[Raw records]

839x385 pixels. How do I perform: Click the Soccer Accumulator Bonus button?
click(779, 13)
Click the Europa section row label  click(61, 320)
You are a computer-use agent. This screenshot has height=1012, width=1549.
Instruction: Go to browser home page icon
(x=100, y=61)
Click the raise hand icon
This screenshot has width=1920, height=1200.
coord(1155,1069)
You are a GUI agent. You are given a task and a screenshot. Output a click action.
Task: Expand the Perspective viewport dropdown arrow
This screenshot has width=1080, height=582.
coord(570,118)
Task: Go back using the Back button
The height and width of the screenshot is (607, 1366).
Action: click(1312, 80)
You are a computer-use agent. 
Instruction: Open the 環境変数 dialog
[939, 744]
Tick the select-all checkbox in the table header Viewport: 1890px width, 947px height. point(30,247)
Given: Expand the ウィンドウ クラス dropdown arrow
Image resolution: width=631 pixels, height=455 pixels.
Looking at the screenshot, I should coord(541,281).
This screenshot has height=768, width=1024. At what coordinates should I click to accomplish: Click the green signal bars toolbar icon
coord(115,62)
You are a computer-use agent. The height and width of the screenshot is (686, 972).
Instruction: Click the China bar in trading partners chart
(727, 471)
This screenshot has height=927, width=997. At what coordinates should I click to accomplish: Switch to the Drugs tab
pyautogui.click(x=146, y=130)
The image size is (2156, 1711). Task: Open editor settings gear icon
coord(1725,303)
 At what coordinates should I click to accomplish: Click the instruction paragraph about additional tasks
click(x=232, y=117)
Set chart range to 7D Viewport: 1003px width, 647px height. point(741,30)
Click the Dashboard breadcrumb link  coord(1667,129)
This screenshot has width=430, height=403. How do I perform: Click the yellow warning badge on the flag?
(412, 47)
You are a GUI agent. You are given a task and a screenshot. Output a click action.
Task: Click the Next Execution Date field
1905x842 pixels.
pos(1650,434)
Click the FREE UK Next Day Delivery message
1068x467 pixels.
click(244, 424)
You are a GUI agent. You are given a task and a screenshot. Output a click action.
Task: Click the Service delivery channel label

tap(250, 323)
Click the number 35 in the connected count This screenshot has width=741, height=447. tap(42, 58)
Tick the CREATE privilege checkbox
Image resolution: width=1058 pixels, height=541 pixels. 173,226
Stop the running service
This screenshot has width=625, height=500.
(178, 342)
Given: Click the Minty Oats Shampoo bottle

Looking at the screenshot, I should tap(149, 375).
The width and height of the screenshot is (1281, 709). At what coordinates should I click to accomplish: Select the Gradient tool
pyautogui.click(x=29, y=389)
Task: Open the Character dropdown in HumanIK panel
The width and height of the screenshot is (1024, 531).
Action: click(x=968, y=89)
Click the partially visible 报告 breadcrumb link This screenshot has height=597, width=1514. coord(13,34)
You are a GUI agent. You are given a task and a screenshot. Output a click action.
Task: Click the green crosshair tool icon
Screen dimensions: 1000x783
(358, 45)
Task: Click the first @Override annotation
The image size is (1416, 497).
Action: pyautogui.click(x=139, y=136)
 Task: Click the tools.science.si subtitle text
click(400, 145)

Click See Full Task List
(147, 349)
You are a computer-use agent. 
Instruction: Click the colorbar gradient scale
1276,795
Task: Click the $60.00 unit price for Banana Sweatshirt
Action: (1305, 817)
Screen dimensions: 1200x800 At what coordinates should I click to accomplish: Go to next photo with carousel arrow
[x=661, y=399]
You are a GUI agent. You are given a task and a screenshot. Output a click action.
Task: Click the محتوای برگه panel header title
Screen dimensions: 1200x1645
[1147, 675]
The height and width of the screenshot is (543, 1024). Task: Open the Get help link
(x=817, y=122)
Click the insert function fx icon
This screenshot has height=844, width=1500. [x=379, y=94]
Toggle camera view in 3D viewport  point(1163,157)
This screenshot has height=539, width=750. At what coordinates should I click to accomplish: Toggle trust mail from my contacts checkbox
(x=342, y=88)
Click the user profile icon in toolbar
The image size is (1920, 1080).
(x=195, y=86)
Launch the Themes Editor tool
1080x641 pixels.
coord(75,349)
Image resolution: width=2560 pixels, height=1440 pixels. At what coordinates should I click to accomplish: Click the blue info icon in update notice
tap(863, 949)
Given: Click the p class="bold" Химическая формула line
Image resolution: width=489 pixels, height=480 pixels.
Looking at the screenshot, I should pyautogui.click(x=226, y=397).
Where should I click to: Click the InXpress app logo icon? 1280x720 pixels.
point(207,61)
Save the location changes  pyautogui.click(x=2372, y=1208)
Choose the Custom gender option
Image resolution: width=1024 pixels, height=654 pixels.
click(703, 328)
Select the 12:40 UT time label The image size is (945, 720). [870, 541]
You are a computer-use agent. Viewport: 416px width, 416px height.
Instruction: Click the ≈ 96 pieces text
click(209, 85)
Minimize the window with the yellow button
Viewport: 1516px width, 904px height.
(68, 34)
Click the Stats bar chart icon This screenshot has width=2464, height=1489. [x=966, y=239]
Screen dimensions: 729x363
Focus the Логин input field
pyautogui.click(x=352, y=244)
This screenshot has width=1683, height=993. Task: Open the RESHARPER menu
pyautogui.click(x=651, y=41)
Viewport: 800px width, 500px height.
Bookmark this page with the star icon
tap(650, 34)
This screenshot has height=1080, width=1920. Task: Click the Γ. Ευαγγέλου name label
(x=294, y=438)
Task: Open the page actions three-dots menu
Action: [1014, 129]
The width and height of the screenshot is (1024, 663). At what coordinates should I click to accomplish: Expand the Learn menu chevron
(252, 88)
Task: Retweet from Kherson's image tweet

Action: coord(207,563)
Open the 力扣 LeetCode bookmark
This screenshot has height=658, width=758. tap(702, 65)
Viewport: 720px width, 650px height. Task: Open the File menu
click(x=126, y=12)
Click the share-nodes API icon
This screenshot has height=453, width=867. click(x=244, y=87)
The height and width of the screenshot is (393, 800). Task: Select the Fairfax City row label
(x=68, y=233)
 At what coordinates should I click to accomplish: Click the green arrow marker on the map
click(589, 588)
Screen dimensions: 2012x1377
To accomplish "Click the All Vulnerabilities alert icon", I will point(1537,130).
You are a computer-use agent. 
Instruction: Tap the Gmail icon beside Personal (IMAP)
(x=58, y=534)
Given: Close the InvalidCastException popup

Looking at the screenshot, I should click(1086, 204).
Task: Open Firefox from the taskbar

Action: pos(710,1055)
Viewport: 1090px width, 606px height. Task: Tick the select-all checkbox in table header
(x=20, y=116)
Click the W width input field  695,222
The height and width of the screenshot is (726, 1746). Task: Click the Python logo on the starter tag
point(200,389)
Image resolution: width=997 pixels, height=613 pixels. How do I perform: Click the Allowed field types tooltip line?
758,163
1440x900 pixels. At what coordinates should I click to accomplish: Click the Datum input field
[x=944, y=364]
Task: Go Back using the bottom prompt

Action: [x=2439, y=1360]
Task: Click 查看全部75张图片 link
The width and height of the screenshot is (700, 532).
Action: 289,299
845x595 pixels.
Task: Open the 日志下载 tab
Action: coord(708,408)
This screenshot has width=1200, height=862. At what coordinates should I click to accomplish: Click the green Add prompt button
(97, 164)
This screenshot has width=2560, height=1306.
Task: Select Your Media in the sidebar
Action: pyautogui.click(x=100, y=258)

# Direction
Copy out all of the items above word for word, keeping every line unchanged.

# The completed task
839x385 pixels. How do I perform: Click the Soccer Accumulator Bonus button?
click(779, 13)
Click the Europa section row label  click(61, 320)
You are a computer-use agent. This screenshot has height=1012, width=1549.
Instruction: Go to browser home page icon
(x=100, y=61)
Click the raise hand icon
This screenshot has width=1920, height=1200.
coord(1155,1069)
You are a GUI agent. You are given a task and a screenshot. Output a click action.
Task: Expand the Perspective viewport dropdown arrow
This screenshot has width=1080, height=582.
coord(570,118)
Task: Go back using the Back button
The height and width of the screenshot is (607, 1366).
Action: click(1312, 80)
You are a computer-use agent. 
Instruction: Open the 環境変数 dialog
[939, 744]
Tick the select-all checkbox in the table header Viewport: 1890px width, 947px height. point(30,247)
Given: Expand the ウィンドウ クラス dropdown arrow
Image resolution: width=631 pixels, height=455 pixels.
Looking at the screenshot, I should coord(541,281).
This screenshot has height=768, width=1024. At what coordinates should I click to accomplish: Click the green signal bars toolbar icon
coord(115,62)
You are a computer-use agent. The height and width of the screenshot is (686, 972).
Instruction: Click the China bar in trading partners chart
(727, 471)
This screenshot has height=927, width=997. At what coordinates should I click to accomplish: Switch to the Drugs tab
pyautogui.click(x=146, y=130)
The image size is (2156, 1711). Task: Open editor settings gear icon
coord(1725,303)
 At what coordinates should I click to accomplish: Click the instruction paragraph about additional tasks
click(x=232, y=117)
Set chart range to 7D Viewport: 1003px width, 647px height. point(741,30)
Click the Dashboard breadcrumb link  coord(1667,129)
This screenshot has width=430, height=403. How do I perform: Click the yellow warning badge on the flag?
(412, 47)
You are a GUI agent. You are given a task and a screenshot. Output a click action.
Task: Click the Next Execution Date field
1905x842 pixels.
pos(1650,434)
Click the FREE UK Next Day Delivery message
1068x467 pixels.
click(244, 424)
You are a GUI agent. You are given a task and a screenshot. Output a click action.
Task: Click the Service delivery channel label

tap(250, 323)
Click the number 35 in the connected count This screenshot has width=741, height=447. tap(42, 58)
Tick the CREATE privilege checkbox
Image resolution: width=1058 pixels, height=541 pixels. 173,226
Stop the running service
This screenshot has width=625, height=500.
(178, 342)
Given: Click the Minty Oats Shampoo bottle

Looking at the screenshot, I should tap(149, 375).
The width and height of the screenshot is (1281, 709). At what coordinates should I click to accomplish: Select the Gradient tool
pyautogui.click(x=29, y=389)
Task: Open the Character dropdown in HumanIK panel
The width and height of the screenshot is (1024, 531).
Action: click(x=968, y=89)
Click the partially visible 报告 breadcrumb link This screenshot has height=597, width=1514. coord(13,34)
You are a GUI agent. You are given a task and a screenshot. Output a click action.
Task: Click the green crosshair tool icon
Screen dimensions: 1000x783
(358, 45)
Task: Click the first @Override annotation
The image size is (1416, 497).
Action: pyautogui.click(x=139, y=136)
 Task: Click the tools.science.si subtitle text
click(400, 145)

Click See Full Task List
(147, 349)
You are a computer-use agent. 
Instruction: Click the colorbar gradient scale
1276,795
Task: Click the $60.00 unit price for Banana Sweatshirt
Action: (1305, 817)
Screen dimensions: 1200x800 At what coordinates should I click to accomplish: Go to next photo with carousel arrow
[x=661, y=399]
You are a GUI agent. You are given a task and a screenshot. Output a click action.
Task: Click the محتوای برگه panel header title
Screen dimensions: 1200x1645
[1147, 675]
The height and width of the screenshot is (543, 1024). Task: Open the Get help link
(x=817, y=122)
Click the insert function fx icon
This screenshot has height=844, width=1500. [x=379, y=94]
Toggle camera view in 3D viewport  point(1163,157)
This screenshot has height=539, width=750. At what coordinates should I click to accomplish: Toggle trust mail from my contacts checkbox
(x=342, y=88)
Click the user profile icon in toolbar
The image size is (1920, 1080).
(x=195, y=86)
Launch the Themes Editor tool
1080x641 pixels.
coord(75,349)
Image resolution: width=2560 pixels, height=1440 pixels. At what coordinates should I click to accomplish: Click the blue info icon in update notice
tap(863, 949)
Given: Click the p class="bold" Химическая формула line
Image resolution: width=489 pixels, height=480 pixels.
Looking at the screenshot, I should pyautogui.click(x=226, y=397).
Where should I click to: Click the InXpress app logo icon? 1280x720 pixels.
point(207,61)
Save the location changes  pyautogui.click(x=2372, y=1208)
Choose the Custom gender option
Image resolution: width=1024 pixels, height=654 pixels.
click(703, 328)
Select the 12:40 UT time label The image size is (945, 720). [870, 541]
You are a computer-use agent. Viewport: 416px width, 416px height.
Instruction: Click the ≈ 96 pieces text
click(209, 85)
Minimize the window with the yellow button
Viewport: 1516px width, 904px height.
(68, 34)
Click the Stats bar chart icon This screenshot has width=2464, height=1489. [x=966, y=239]
Screen dimensions: 729x363
Focus the Логин input field
pyautogui.click(x=352, y=244)
This screenshot has width=1683, height=993. Task: Open the RESHARPER menu
pyautogui.click(x=651, y=41)
Viewport: 800px width, 500px height.
Bookmark this page with the star icon
tap(650, 34)
This screenshot has height=1080, width=1920. Task: Click the Γ. Ευαγγέλου name label
(x=294, y=438)
Task: Open the page actions three-dots menu
Action: [1014, 129]
The width and height of the screenshot is (1024, 663). At what coordinates should I click to accomplish: Expand the Learn menu chevron
(252, 88)
Task: Retweet from Kherson's image tweet

Action: coord(207,563)
Open the 力扣 LeetCode bookmark
This screenshot has height=658, width=758. tap(702, 65)
Viewport: 720px width, 650px height. Task: Open the File menu
click(x=126, y=12)
Click the share-nodes API icon
This screenshot has height=453, width=867. click(x=244, y=87)
The height and width of the screenshot is (393, 800). Task: Select the Fairfax City row label
(x=68, y=233)
 At what coordinates should I click to accomplish: Click the green arrow marker on the map
click(589, 588)
Screen dimensions: 2012x1377
To accomplish "Click the All Vulnerabilities alert icon", I will point(1537,130).
You are a computer-use agent. 
Instruction: Tap the Gmail icon beside Personal (IMAP)
(x=58, y=534)
Given: Close the InvalidCastException popup

Looking at the screenshot, I should click(1086, 204).
Task: Open Firefox from the taskbar

Action: pos(710,1055)
Viewport: 1090px width, 606px height. Task: Tick the select-all checkbox in table header
(x=20, y=116)
Click the W width input field  695,222
The height and width of the screenshot is (726, 1746). Task: Click the Python logo on the starter tag
point(200,389)
Image resolution: width=997 pixels, height=613 pixels. How do I perform: Click the Allowed field types tooltip line?
758,163
1440x900 pixels. At what coordinates should I click to accomplish: Click the Datum input field
[x=944, y=364]
Task: Go Back using the bottom prompt

Action: [x=2439, y=1360]
Task: Click 查看全部75张图片 link
The width and height of the screenshot is (700, 532).
Action: 289,299
845x595 pixels.
Task: Open the 日志下载 tab
Action: coord(708,408)
This screenshot has width=1200, height=862. At what coordinates should I click to accomplish: Click the green Add prompt button
(97, 164)
This screenshot has width=2560, height=1306.
Task: Select Your Media in the sidebar
Action: pyautogui.click(x=100, y=258)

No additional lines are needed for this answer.